Stochastic MuZero for Simultaneous-Move Games
Zachary-Fernandes opened this issue · 2 comments
Hello,
I have been thinking of training different artificial intelligence algorithms for use in Pokémon Showdown, which is a game with simultaneous moves and imperfect information. The package I would use - poke-env - can expose an OpenAI Gym wrapper, which is what makes me think it should be possible to use it. The agent would use self-play on a local Showdown server to train and then ideally be evaluated by challenging opponents on the main Showdown server.
I wanted to ask some questions before I started experimenting. First, Pokémon is a simultaneous-move game, and I understand this is a departure from sequential-move games the original AlphaZero model worked on like Go. Does Stochastic MuZero in its current state support training on simultaneous-move games through self-play?
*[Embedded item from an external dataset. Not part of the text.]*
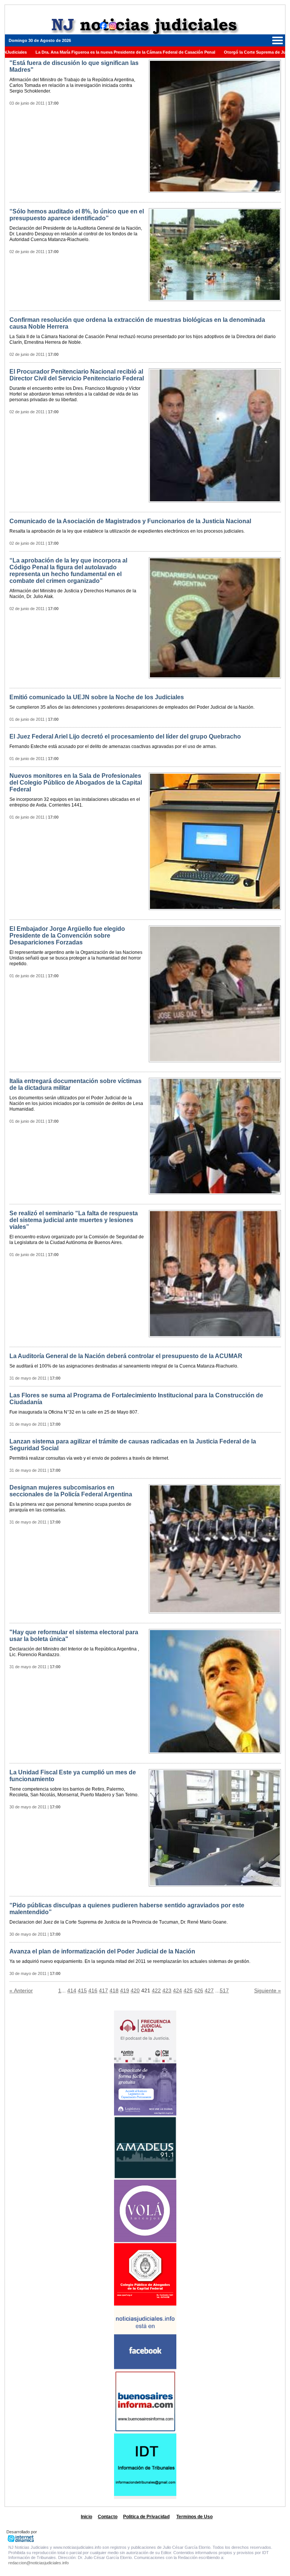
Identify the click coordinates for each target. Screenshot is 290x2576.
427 (209, 1990)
Second, this would be a new environment used through Gym, so I would hope it is simple to add the environment to this package. What advice would you give for adding the environment and/or tuning the hyperparameters? Thank you in advance.
- Use original hyperparameter of the paper (pseudocode)
- Your simulation is fundamentally combinatorial so you will need to explore, no short cut with hyperparameter tuning.
- Get a lot of cloud compute, i would say 10x that
For Backgammon, we used 1 TPU for training and 16 TPUs for acting, for approximately 27 hours equivalent to 10 days on a single V100 GPU.
( https://openreview.net/pdf?id=X6D9bAHhBQ1 page 15 ) - Building simulation refer to https://gymnasium.farama.org/tutorials/gymnasium_basics/environment_creation/, example https://github.com/DHDev0/Stochastic-time-series-forecast-simulator
I will close this issue, let me know if you have other question.